In short, that’s the nuclear option.

If Senate Republicans want to prune the time the Senate can burn after stopping a filibuster, they’ll have to follow the template spelled out above.

Therein lies the rub:

Unless someone comes up with a new idea to change Senate precedent, senators must replicate the parliamentary posture it assumed when Reid moved Nuclear Option I in 2013 and when McConnell advanced Nuclear Option II in 2017. And, McConnell would have to have 51 senators willing to go along with his gambit.


The 116th Congress is only two months old. The Senate has no failed cloture votes on a nomination available for a revote at this stage. It’s unclear if and when the Senate could ever witness a failed cloture vote. Republicans may have hoisted themselves by their own petard here. After all, it’s now harder for the Senate to derail a nomination via a filibuster. The current precedent requires just a simple majority to end debate on a nomination. There are now 53 Republicans in the Senate. McConnell, Blunt and other supporters of this “suitcase nuke” tactic would have to find a Trump administration nominee who can’t even clear the meager filibuster bar. That’s a challenge. And, would Senate GOP leaders really want to use this artifice to confirm someone senators don’t want to confirm – just to establish a new precedent? That’s playing with Senate fire.
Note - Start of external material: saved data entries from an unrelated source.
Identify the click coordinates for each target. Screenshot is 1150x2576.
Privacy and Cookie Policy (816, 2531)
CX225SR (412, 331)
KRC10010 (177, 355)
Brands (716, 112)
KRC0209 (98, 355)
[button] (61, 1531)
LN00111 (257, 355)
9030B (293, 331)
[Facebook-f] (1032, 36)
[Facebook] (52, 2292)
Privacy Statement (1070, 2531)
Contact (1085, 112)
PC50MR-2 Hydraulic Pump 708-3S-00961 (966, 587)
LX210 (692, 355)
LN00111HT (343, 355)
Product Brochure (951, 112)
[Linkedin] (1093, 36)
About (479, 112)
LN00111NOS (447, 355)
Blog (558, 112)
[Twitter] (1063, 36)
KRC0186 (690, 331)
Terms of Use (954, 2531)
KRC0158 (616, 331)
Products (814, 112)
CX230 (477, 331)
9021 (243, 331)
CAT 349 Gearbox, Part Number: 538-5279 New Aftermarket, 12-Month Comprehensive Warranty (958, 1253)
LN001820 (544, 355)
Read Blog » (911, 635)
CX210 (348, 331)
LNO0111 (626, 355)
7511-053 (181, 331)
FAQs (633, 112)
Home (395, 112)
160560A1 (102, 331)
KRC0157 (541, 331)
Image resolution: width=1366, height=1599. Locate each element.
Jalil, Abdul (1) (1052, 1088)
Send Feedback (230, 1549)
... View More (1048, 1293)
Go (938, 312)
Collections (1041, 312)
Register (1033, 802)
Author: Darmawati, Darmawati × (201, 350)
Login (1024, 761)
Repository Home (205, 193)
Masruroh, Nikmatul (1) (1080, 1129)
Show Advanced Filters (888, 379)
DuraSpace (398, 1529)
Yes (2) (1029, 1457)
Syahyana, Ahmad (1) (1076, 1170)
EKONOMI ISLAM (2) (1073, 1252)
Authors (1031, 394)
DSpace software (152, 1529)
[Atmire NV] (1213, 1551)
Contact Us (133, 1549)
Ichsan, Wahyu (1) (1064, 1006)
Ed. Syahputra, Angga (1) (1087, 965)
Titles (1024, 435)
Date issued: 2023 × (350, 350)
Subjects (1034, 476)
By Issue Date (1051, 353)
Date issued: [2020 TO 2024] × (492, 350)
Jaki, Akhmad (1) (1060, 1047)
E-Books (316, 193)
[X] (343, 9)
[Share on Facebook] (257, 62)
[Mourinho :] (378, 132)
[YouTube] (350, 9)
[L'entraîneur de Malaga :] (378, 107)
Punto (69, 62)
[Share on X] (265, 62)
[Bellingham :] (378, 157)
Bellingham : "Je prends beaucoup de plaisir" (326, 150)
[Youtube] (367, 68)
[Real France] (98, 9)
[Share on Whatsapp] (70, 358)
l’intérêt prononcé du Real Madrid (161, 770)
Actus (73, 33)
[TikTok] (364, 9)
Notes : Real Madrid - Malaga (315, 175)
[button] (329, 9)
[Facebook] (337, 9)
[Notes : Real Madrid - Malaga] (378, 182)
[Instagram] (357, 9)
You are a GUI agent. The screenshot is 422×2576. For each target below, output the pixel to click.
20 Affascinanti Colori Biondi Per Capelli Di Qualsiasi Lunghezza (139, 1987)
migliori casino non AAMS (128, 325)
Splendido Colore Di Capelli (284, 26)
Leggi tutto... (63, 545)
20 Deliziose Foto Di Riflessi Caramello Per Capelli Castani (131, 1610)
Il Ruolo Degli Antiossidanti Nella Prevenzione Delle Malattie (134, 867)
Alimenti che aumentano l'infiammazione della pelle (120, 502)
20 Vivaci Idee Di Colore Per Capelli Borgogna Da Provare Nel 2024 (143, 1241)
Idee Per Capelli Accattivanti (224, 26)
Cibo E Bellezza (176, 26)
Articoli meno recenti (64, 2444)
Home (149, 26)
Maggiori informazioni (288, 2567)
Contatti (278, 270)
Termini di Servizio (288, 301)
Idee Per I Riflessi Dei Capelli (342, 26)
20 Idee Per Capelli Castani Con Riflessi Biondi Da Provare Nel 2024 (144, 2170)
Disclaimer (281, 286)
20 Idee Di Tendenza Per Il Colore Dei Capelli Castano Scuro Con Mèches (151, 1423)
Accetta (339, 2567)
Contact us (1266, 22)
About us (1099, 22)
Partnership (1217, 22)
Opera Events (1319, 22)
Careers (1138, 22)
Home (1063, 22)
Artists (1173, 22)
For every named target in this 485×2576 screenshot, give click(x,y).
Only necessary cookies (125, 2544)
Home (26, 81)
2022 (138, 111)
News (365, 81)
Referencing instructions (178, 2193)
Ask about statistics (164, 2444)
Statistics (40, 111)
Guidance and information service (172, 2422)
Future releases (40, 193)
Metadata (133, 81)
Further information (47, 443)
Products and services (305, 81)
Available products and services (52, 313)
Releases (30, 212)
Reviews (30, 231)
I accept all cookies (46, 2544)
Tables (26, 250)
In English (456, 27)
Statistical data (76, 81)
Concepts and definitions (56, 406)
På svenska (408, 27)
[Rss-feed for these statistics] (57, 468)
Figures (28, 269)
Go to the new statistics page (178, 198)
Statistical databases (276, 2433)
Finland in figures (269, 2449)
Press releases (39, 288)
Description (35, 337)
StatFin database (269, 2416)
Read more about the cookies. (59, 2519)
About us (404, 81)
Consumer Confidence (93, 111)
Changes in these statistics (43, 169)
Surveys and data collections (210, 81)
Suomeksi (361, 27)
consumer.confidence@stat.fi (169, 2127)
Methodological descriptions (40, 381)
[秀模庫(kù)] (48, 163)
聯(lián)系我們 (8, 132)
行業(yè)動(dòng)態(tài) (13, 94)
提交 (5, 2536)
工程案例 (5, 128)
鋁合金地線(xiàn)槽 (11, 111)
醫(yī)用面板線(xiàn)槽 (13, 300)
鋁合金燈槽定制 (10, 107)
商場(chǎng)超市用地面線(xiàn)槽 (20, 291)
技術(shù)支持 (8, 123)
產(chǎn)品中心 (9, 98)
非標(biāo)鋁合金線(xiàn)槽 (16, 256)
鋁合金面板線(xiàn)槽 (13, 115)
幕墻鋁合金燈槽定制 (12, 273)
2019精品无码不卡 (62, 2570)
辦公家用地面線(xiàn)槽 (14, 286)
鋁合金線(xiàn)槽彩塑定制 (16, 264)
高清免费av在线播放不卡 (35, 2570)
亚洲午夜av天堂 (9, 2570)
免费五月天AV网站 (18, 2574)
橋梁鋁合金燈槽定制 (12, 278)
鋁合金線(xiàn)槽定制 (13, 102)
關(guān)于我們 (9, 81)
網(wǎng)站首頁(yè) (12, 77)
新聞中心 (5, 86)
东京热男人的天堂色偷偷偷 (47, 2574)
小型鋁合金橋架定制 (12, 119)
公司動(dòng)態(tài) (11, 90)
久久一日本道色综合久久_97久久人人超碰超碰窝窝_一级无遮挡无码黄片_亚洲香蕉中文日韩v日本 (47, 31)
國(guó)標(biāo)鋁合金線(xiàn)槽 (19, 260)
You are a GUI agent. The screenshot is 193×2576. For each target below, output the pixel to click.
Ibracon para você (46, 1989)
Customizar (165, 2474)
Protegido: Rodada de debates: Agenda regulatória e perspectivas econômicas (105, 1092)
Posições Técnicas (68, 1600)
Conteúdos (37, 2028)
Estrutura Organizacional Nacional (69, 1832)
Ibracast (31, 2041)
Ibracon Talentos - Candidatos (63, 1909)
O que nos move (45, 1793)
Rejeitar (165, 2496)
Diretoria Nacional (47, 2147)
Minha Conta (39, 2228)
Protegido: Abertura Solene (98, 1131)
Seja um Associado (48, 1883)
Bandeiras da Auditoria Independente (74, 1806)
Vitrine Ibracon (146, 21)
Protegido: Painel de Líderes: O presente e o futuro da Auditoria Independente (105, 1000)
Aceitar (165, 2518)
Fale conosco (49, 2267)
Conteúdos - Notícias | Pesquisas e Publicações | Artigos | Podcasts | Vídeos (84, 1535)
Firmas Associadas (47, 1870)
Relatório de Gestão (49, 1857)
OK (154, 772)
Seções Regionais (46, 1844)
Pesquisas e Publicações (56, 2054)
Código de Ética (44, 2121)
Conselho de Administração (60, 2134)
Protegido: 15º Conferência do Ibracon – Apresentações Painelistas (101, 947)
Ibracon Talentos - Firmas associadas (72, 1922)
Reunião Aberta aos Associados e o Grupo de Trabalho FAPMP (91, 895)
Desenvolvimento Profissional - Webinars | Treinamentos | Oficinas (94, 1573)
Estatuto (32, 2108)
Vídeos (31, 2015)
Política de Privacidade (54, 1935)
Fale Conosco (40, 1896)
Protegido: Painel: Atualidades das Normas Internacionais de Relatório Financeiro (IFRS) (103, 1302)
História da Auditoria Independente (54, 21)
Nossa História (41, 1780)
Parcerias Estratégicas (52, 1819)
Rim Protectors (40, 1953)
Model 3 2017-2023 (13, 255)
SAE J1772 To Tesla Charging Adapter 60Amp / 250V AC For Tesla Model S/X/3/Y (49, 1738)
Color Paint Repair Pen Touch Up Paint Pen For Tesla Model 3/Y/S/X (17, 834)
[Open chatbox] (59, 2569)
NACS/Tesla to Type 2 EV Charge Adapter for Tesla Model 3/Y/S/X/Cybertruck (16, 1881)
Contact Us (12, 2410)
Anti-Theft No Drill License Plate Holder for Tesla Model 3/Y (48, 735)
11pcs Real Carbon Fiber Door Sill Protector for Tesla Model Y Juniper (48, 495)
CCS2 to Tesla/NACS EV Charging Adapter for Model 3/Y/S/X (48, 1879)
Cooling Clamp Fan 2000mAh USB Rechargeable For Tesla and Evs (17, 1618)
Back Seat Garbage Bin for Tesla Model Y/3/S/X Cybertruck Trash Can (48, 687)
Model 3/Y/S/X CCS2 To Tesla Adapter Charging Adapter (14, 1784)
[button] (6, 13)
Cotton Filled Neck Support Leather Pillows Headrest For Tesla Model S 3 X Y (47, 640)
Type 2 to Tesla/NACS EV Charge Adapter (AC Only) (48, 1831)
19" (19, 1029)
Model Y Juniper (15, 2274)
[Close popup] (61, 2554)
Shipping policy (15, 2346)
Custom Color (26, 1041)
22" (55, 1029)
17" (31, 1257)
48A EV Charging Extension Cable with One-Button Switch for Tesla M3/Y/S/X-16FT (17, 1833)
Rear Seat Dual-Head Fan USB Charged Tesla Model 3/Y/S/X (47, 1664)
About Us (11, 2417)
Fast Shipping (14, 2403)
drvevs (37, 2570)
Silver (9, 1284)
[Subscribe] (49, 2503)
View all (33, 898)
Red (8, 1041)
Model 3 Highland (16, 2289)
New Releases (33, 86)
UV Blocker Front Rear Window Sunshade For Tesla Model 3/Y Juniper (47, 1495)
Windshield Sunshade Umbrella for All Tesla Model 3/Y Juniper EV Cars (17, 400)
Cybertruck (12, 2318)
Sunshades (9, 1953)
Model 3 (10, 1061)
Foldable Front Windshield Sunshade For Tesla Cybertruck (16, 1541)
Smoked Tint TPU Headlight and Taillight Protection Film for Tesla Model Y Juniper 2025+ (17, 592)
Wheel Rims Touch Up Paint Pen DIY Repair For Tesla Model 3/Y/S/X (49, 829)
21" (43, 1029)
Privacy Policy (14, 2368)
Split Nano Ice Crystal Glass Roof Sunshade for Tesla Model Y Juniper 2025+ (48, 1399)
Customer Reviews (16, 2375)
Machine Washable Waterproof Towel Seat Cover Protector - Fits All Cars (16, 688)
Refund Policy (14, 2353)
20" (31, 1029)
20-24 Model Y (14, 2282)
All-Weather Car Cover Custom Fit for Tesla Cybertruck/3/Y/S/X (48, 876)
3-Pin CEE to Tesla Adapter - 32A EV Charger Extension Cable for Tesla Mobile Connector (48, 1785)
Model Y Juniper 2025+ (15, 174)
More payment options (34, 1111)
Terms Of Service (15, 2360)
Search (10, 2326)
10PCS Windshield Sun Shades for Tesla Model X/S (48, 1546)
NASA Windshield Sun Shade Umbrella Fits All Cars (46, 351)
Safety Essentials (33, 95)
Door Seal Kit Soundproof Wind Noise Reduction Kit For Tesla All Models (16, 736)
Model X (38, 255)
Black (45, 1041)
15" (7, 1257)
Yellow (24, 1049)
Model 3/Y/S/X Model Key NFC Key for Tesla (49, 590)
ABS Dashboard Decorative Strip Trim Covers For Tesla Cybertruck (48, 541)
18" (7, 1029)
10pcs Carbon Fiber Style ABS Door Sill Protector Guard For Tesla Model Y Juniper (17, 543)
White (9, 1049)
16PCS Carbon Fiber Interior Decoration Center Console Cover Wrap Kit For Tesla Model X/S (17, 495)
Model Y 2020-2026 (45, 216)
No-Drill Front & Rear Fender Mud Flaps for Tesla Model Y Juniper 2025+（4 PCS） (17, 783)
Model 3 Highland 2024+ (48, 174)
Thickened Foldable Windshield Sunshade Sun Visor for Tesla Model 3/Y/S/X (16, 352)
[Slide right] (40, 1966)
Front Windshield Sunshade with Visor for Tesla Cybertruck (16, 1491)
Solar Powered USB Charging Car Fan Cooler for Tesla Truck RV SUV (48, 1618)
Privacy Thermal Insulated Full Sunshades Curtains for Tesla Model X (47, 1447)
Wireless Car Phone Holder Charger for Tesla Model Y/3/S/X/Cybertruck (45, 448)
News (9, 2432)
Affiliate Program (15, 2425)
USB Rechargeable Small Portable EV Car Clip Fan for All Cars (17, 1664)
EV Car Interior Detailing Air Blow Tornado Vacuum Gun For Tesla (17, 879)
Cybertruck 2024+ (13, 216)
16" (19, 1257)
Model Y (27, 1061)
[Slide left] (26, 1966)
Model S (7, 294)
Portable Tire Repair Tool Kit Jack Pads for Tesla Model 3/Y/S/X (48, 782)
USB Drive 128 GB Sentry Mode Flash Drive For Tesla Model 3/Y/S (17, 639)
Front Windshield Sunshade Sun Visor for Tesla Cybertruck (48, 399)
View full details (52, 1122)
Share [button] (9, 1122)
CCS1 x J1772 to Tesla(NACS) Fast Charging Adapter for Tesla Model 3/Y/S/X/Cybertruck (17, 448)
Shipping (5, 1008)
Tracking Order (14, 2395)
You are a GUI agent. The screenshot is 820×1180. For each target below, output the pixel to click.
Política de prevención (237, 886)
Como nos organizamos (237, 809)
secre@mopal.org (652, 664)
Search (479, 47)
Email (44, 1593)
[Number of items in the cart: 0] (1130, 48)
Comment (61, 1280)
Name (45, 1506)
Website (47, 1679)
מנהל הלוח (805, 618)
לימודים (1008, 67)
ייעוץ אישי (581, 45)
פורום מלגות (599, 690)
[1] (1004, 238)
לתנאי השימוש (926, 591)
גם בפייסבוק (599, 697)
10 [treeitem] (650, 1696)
So, there may be a lot of talk in the coming weeks of a new “nuclear option,” efforts to step up the pace to confirm nominees, killing off the 30-hour clock. It makes good copy and conversation. But, no one should pay it much mind until the Senate fails to end debate on a Trump administration nominee, putting the Senate in the proper parliamentary posture to hit the red button.